His solution would see hundreds of rockets filled
with sulphur launched into the stratosphere. He envisages
one million tonnes of sulphur to create his cooling
blanket. “Hydrocarbons are burnt to lift the rocket
material, and the rocket then goes into the stratosphere. In
the stratosphere, hydrogen sulphide is burnt, and the
sulphate particles reflect solar radiation,” he explains.
Devastating effects
But at low altitudes within the Earth’s atmosphere,
sulphur has been known to create a lot of damage. Since
the industrial revolution began over 200 years ago, the
combustion of fossil fuels has put just over a trillion
tonnes of carbon dioxide, as well as sulphur, into the
atmosphere. By the mid-1950s, the effects of sulphur
were killing thousands of people through respiratory
disease. It also caused acid rain and had devastating
effects on plants and animals.
To combat this, clean air acts were introduced and
filters were put in place to reduce sulphur emissions. The
chemistry professor finds it ironic that prior to these clean
air acts, filthy factories actually shielded us from the Sun.
He explains the paradox: “We want to clean up the
environment because air pollution is unhealthy. But this
pollution also cools the Earth by reflecting solar radiation
into space.”
Professor Crutzen is not proposing a return to the
bad old days; rather, he wants to avoid the previous
problems by making sure the sulphur is injected into the
atmosphere at high altitude.
Unknown consequences
Nevertheless, the consequences of putting gargantuan
quantities of sulphur into the atmosphere as he proposes
are unknown. It could increase acid rain, or even damage
the ozone layer—the very thing Professor Crutzen has
dedicated his life to protecting. Neither does his solution
tackle—or offer a way of reducing—the increasing
amount of CO2 that is still being emitted.

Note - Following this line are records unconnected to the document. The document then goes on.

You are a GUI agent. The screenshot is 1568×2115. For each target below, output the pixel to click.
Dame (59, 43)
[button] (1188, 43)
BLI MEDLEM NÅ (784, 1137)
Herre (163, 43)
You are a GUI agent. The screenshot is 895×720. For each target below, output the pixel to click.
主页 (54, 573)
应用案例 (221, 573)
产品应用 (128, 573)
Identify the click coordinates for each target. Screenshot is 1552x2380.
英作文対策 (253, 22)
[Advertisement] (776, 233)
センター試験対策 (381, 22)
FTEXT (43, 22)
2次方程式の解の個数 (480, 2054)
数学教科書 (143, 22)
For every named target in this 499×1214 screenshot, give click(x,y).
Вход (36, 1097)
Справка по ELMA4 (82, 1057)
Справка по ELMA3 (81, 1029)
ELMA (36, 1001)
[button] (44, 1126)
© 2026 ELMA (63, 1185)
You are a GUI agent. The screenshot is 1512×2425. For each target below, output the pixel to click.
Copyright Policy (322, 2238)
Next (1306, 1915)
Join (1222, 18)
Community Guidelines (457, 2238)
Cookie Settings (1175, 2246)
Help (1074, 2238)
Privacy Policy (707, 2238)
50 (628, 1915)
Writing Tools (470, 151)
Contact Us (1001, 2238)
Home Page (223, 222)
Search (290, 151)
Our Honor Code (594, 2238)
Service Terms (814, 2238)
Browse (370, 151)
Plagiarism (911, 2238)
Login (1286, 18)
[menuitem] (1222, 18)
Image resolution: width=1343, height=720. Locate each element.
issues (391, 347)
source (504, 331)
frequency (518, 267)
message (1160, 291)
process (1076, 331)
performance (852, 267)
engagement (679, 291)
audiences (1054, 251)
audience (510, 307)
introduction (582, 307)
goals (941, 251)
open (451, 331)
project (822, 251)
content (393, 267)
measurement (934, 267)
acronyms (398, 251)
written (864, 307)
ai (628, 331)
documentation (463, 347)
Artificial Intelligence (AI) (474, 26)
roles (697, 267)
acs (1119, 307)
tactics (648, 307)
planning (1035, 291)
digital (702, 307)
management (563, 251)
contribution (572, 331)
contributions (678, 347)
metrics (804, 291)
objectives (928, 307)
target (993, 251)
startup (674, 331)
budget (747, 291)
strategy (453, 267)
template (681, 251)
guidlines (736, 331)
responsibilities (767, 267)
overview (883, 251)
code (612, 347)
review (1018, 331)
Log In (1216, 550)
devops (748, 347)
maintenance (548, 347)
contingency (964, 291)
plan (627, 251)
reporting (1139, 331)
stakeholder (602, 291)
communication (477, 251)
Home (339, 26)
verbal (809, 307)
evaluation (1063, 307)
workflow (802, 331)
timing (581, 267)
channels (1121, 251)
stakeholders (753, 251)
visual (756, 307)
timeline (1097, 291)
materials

But Professor Crutzen believes global warming may
reach such critical levels within the next 30 years that a
radical strategy will be needed. He thinks we should at
least test his plan, so we know now what the risks might
be if we face a catastrophic situation in the future. “I am
prepared to lose some bit of ozone if we can prevent
major increases of temperature in the future, say beyond
two degrees or three degrees,” he says.
Whether other scientists agree that a sulphur screen
is a viable solution remains to be seen.